Ballade de l’invitation au travail
Pour s’affirmer expert en ses travaux,
Qu’on soit poète ou marchand de fécule,
Certain précepte, et non des plus nouveaux,
Dit : faut peiner de l’aube au crépuscule,
Durant l’hiver, pendant la canicule,
Et honni soit le flemmard fanfaron
Qui devant l’âpre et dur labeur recule :
C’est en forgeant qu’on devient forgeron.
Le coryza gêne-t-il vos cerveaux,
Et, dégoutant de façon ridicule,
Vos nez sont-ils comme les nez des veaux ?
Faut vous moucher. – Aussitôt s’articule
A votre épaule une aile minuscule
Et, réduit à la taille d’un ciron,
En voltigeant dans les airs on circule :
C’est en mouchant qu’on devient moucheron
Souhaitez-vous, des athlètes rivaux,
De vous montrer plus robustes qu’Hercule ?

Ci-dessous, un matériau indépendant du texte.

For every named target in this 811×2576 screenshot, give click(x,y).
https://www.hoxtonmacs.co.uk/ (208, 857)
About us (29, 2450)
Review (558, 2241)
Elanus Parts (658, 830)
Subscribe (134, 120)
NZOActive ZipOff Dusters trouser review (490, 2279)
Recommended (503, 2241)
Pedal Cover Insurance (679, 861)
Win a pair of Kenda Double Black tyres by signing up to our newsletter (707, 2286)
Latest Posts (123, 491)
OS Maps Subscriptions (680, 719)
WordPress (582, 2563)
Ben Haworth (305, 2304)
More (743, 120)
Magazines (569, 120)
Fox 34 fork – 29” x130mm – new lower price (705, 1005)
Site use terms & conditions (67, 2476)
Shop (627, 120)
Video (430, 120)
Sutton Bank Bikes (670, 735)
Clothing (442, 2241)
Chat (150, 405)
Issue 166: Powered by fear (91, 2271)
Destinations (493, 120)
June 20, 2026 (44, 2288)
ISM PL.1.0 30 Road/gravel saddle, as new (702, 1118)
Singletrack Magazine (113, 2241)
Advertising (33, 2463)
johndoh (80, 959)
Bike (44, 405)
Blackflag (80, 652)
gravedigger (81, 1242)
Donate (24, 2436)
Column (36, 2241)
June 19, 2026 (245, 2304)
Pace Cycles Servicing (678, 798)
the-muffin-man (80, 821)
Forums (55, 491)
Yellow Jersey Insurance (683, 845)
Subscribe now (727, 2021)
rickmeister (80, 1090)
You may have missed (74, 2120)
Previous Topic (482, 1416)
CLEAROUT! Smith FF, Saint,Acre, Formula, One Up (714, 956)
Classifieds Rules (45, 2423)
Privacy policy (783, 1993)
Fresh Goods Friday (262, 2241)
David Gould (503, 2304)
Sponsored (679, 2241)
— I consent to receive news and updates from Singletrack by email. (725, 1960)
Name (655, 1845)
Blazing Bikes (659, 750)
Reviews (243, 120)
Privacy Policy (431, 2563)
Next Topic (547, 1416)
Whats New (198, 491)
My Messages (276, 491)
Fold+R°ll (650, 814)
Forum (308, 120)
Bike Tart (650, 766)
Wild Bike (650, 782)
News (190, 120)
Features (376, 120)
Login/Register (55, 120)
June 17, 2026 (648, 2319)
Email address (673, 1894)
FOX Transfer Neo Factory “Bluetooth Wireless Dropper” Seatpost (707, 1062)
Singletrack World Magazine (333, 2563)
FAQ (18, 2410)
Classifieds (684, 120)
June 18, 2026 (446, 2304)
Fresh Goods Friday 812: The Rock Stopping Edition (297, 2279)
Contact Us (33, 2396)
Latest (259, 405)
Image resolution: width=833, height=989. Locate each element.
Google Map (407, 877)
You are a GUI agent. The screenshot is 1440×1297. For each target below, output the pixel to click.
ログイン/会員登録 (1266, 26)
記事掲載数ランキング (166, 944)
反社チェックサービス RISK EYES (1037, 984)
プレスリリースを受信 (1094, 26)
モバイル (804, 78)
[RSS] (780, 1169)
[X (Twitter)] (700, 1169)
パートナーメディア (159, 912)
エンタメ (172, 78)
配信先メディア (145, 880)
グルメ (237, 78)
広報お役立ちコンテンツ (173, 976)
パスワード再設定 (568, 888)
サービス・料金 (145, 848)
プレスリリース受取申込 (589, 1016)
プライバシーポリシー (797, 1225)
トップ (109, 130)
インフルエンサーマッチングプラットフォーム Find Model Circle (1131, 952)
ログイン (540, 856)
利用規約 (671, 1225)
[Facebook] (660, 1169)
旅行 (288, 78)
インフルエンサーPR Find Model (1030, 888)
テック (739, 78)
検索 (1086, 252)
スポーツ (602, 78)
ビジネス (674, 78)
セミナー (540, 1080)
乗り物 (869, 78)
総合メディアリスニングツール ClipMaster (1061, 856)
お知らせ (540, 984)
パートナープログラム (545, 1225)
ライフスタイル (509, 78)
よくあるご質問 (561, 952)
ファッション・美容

Jalousez-vous la force des chevaux ?
Faut vous percher sur quelque monticule.
Muni soudain d’un poitrail majuscule
Et d’un fessier gros comme un potiron
On peut traîner le plus lourd véhicule.
C’est en perchant qu’on devient percheron.
Envoi
Lis donc ces vers, Prince, principicule,
Comte, marquis, duc, vidame ou baron.
En renonçant on devient renoncule.
C’est en lisant qu’on devient liseron.
Lucien Metivet
tiré de l’anthologie « L’humour 1900 », Flammarion, 1963
J’ai emprunté cette poésie sur le site des « passeurs de poèmes«
Et un autre regard sur l’invitation au travail (encore Gaston Couté, évidemment)
LES TACHES
L’matin, au coup d’clairon des oés
On saute à bas au grand galop,
Et l’on s’en va-t-aux champs piocher
Jusqu’à midi à nout’ clocher.
A midi, on casse un morceau
Pis on r’pioch’ tout le temps du tantôt.
Le souer, on rentre à la maison
Pour manger la soupe au cochon,
Et, prés d’sa femme eun’ foués couché,
Avant d’dormi’ faut ‘cor… bûcher.
Et v’là comm’ ça qu’est cheu nous :
On se r’pos’ qu’un coup dans l’trou.
On trim’ comme eun’bête el’ lundi,
On fait la mêm’ chous’ le mardi,
Et, pou se r’poser l’méquerdi,
On fait comm’ lundi et mardi ;
L’jeudi, à seul’ fin d’se changer,
On va vend’ son beurre au marché.
Le venterdi et le sam’di
On r’prend la tach’ du méquerdi
Et, l’dimanch’ quand on prend du r’pous,
On n’le sent pas pasqu’on est saoûl.
Et v’là comm’ ça qu’est cheu nous :
On se r’pos’ qu’un coup dans l’trou.
Tout l’hiver on bat à grands coups
Su’l’air’ des granges le blé d’août.
Un coup qu’arrive el mois de mars
On peign’ les champs avec sa harse.
Grobants sous l’souleil en été
On fane el’foin, on fauche el’blé.
En automne on coupe el raisin.
On fait l’vin doux, on sème el’grain.
Et quand que r’vient les moués d’janvier,
Reste pas qu’à s’chauffer les pieds.
Et v’là comm’ça qu’est cheu nous :
On se r’pos’ qu’un coup dans l’trou.
Quand on est tout petit petiot
On va-t-à l’écot’ de l’hamieau.
Quand qu’on attrap’ douze à treize ans
Faut s’en aller piocher aux champs.
A vingt ans on sert sa Patrie,
En s’en r’venant d’là on s’marie,
On fait des petits à soun heure,
On est patriote, électeur,
Contribuabe ! … et ça continue
Jusque là ousqu’on n’en pouv’ pus…
Et v’là comm’ ça qu’est cheu nous :
On sc r’pos’ qu’un coup dans l’trou.